In the breeding process, it was found that the Pudel proved to be the stronger breed in passing its genes. Therefore, more Pointers were introduced to the breeding process to generate the versatile characteristics it is known for today. During the first 30 years, only 11 Pudels were used against 80 Pointers to maintain the particular breed. From then on, occasionally Pointers were introduced, especially after the depleted stock following two World Wars.
What is a Pudelpointer?
A Pudelpointer is medium sized, between 22 and 26 inches at the shoulder, and weighs anywhere from 45 to 70 lbs.
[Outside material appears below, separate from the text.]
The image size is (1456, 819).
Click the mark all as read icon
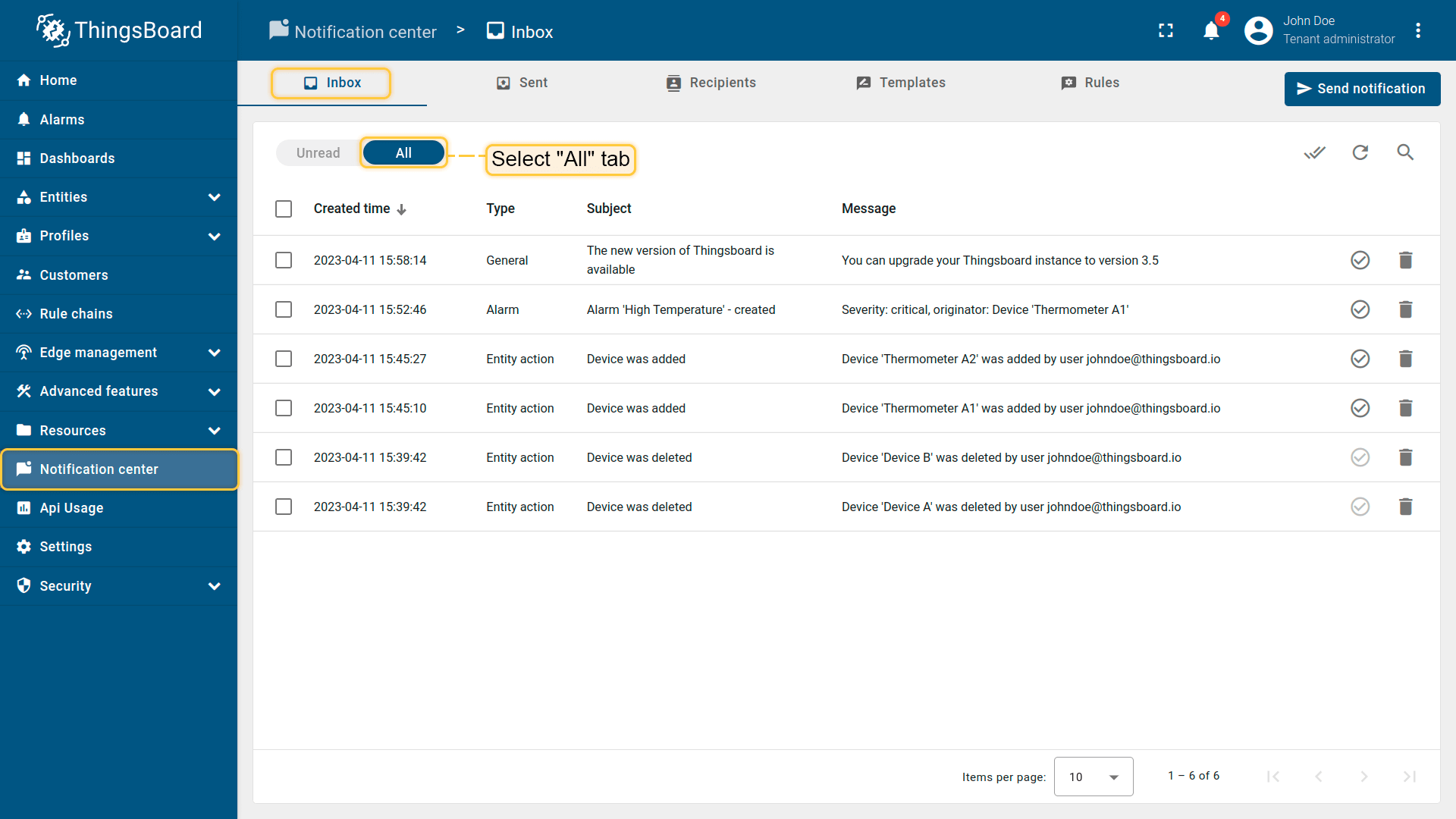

Pudelpointers are predominantly solid in color, which can range from dark brown to the color of autumn leaves, and occasionally black. White markings on the chest and paws are also allowed. The ideal coat is harsh, wiry and dense, though pleasing to the touch. The tail is docked at two thirds of its original length. A sound temperament and being eager to please, makes the breed a pleasure to work with in the field as well as in the home.
It was in 1956 that world-renowned trainer, Sigbot “Bodo” Winterhelt brought the breed to North America. His intent was to establish a breed of stable, versatile hunting dogs with traits that would continue generation after generation. He also wanted to protect this special breed from the fate of other sporting breeds – deterioration on the show bench. In his efforts, Bodo also started the North American Versatile Hunting Dog Association (NAVHDA), in order to protect and support the training and fair testing of versatile hunting dogs.